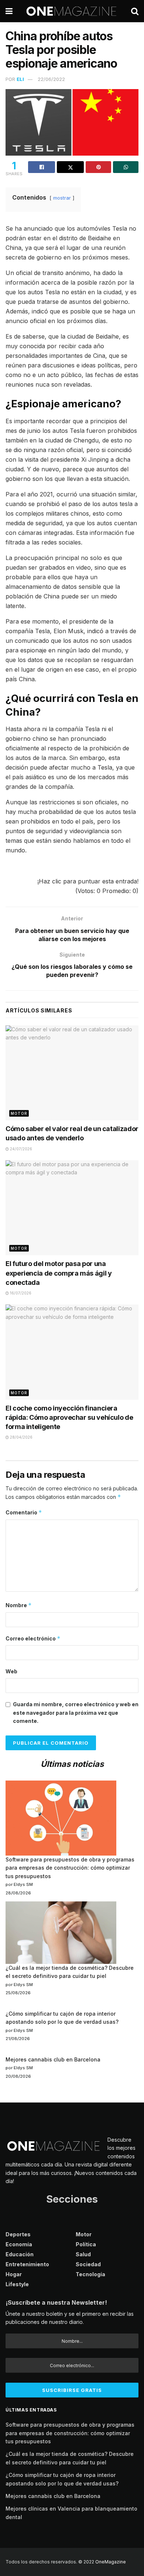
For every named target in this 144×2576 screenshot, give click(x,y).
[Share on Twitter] (70, 167)
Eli (20, 79)
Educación (20, 2254)
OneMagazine (110, 2562)
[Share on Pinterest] (98, 167)
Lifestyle (17, 2284)
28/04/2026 (20, 1437)
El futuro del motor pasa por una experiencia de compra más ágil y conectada (59, 1273)
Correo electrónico (33, 1638)
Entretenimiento (27, 2264)
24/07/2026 (20, 1149)
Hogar (14, 2274)
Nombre (19, 1605)
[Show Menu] (9, 11)
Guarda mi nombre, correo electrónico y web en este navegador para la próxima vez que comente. (75, 1712)
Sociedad (88, 2264)
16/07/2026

=-=-=-=-=

YOUR TASK: In the listing above, find the line that contains "[Share on Twitter] (70, 167)". Write it out exactly, along with each line after it up to and including the last.

RESULT OF THIS EXERCISE:
[Share on Twitter] (70, 167)
Eli (20, 79)
Educación (20, 2254)
OneMagazine (110, 2562)
[Share on Pinterest] (98, 167)
Lifestyle (17, 2284)
28/04/2026 (20, 1437)
El futuro del motor pasa por una experiencia de compra más ágil y conectada (59, 1273)
Correo electrónico (33, 1638)
Entretenimiento (27, 2264)
24/07/2026 (20, 1149)
Hogar (14, 2274)
Nombre (19, 1605)
[Show Menu] (9, 11)
Guarda mi nombre, correo electrónico y web en este navegador para la próxima vez que comente. (75, 1712)
Sociedad (88, 2264)
16/07/2026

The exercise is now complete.